» Texte fourni:
Comme vous l'avez peut-être déjà lu ici, nous avons organisé avec mes élèves de Littérature et Société une interview Skype avec Tatiana de Rosnay. La vraie ! Et ça a eu lieu ce matin...
Autant vous dire qu'on était un peu fébriles et impressionnés, les élèves comme moi. Mais elle a su répondre très simplement à leurs questions, et j'ai quelques pépites à vous dévoiler ...
Pour simplifier et ne pas vous assommer avec de longs textes, je vais résumer l'interview en plusieurs grands points :
Tatiana et la lecture
Si Tatiana de Rosnay est écrivain, c'est qu'elle a avant tout été une lectrice : beaucoup d'auteurs anglais, mais également Maupassant, dont elle aime certaines atmosphères sombres, Thérèse Raquin de Zola et Edgar Poe, pour ces mêmes raisons. Elle a également été très influencée par Modiano et Virginia Woolf. Elle se disait "j'aimerais, moi aussi, écrire quelque chose qui captive les lecteurs" (et on peut dire qu'elle y réussit !). Et puis bien sûr, il y a Daphné du Maurier et Rebecca, le livre qui l'a tant marquée. Sa noirceur, son mystère et surtout l'absence de véritable fin exercent encore leur séduction sur elle. Elle se trouve d'ailleurs beaucoup de points communs avec cette auteur, mais pas seulement au niveau de l'écriture. Comme elle, elle a une double nationalité, mais les similitudes touchent également leur adolescence, leur famille, et d'autres dimensions plus intimes.
Ses sources d'inspiration
Les idées de ses romans lui viennent de son observation de la vie. Un voyage en train, une rencontre, une salle d'attente. Elle avoue beaucoup aimer les salles d'attente. Tous ses gens qui patientent pour voir le médecin sont pour elle des sujets de romans potentiels.

» Consignes de travail:
1. D'après le texte sur l'interview de Tatiana de Rosnay, quel livre de Daphné du Maurier l'a tant marquée ?
2. Reproduisez à l'identique le passage du texte sur l'interview de Tatiana de Rosnay qui s'ouvre sur les mots contenant « Autant vous dire » et se ferme sur « vous dévoiler ... ».

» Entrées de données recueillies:

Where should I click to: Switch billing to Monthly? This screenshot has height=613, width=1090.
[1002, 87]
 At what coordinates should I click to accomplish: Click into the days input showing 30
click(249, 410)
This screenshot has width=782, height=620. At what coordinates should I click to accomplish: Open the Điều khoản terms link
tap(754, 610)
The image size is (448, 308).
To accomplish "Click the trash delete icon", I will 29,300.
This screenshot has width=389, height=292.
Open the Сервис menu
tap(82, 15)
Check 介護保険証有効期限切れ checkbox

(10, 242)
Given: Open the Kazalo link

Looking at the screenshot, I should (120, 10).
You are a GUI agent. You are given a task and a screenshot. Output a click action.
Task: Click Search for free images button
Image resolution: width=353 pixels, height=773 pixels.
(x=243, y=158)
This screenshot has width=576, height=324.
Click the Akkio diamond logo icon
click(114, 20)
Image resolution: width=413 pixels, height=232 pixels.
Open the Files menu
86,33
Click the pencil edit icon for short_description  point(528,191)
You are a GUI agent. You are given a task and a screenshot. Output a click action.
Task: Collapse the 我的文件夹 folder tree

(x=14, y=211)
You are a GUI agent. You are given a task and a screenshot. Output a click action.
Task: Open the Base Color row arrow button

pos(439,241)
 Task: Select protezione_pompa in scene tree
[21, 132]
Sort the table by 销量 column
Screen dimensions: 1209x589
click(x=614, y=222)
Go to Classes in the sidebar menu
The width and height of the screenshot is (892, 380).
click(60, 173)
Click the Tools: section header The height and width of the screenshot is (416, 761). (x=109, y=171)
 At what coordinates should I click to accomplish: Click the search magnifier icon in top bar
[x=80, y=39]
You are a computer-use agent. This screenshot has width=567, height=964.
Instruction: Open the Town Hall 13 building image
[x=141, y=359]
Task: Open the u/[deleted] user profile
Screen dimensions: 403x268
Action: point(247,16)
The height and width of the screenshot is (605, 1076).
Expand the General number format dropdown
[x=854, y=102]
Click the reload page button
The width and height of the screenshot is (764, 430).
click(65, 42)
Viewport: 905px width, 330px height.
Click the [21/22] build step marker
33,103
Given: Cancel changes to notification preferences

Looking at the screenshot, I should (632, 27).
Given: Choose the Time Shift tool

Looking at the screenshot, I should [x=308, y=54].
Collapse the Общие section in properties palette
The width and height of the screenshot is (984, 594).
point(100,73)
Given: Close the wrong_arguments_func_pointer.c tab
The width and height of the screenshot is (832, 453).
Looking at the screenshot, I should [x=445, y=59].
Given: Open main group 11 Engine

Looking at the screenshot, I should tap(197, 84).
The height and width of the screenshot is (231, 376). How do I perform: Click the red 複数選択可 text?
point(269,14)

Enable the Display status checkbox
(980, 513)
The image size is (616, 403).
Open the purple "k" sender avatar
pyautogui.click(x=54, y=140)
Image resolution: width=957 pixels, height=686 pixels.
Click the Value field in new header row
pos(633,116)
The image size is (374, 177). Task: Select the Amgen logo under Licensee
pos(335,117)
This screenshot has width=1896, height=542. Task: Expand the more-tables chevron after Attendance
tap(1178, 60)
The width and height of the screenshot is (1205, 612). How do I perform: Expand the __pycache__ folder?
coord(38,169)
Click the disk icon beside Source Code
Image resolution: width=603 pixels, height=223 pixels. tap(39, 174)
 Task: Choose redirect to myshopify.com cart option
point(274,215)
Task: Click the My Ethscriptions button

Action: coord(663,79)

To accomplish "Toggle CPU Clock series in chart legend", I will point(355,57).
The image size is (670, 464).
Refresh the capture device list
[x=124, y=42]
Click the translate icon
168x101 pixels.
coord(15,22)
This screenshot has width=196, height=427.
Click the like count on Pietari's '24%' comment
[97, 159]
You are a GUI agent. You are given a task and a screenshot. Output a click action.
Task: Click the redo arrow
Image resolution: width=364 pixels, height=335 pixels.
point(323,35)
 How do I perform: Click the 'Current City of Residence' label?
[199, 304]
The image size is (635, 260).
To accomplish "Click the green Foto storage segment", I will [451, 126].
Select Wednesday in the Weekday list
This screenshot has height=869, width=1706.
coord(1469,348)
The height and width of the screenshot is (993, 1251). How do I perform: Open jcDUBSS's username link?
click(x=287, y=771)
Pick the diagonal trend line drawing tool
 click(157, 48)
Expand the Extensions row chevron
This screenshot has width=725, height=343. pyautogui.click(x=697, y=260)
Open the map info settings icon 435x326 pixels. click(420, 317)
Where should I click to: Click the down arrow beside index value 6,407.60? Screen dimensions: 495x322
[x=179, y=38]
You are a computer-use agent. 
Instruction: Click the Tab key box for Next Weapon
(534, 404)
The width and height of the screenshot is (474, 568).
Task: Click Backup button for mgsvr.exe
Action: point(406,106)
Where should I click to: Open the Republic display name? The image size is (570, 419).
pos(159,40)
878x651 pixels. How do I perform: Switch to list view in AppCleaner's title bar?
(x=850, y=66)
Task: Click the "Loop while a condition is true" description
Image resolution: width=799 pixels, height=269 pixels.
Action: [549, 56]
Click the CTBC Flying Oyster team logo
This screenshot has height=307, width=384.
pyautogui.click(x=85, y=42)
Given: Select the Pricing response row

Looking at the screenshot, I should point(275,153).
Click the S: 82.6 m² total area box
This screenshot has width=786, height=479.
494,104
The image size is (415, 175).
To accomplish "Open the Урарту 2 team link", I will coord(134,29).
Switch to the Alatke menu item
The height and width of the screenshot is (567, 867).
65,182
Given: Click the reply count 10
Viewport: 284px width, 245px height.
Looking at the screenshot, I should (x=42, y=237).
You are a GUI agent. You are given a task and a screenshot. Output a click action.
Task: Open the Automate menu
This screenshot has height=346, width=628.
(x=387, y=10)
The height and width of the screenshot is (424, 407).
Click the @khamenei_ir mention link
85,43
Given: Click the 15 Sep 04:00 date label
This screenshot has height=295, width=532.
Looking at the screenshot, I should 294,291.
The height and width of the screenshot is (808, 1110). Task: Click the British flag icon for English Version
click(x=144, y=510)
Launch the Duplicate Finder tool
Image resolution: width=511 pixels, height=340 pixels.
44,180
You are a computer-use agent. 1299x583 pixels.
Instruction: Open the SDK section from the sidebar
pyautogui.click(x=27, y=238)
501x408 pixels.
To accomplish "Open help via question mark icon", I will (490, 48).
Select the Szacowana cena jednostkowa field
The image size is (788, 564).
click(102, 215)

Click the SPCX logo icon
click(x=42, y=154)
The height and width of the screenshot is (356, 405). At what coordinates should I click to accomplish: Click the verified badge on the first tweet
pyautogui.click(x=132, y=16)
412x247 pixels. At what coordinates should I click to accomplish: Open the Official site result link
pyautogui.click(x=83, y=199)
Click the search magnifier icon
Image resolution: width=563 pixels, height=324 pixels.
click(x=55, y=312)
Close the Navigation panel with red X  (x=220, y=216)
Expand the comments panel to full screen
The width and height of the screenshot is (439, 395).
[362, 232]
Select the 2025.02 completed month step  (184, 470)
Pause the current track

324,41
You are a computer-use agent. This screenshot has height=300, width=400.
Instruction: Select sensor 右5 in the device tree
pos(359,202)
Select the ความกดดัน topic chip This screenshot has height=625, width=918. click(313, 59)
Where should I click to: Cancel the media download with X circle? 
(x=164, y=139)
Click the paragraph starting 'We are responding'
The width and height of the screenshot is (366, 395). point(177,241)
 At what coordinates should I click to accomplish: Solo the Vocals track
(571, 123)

» Corrigé:
1. Rebecca.

2.
Autant vous dire qu'on était un peu fébriles et impressionnés, les élèves comme moi. Mais elle a su répondre très simplement à leurs questions, et j'ai quelques pépites à vous dévoiler ...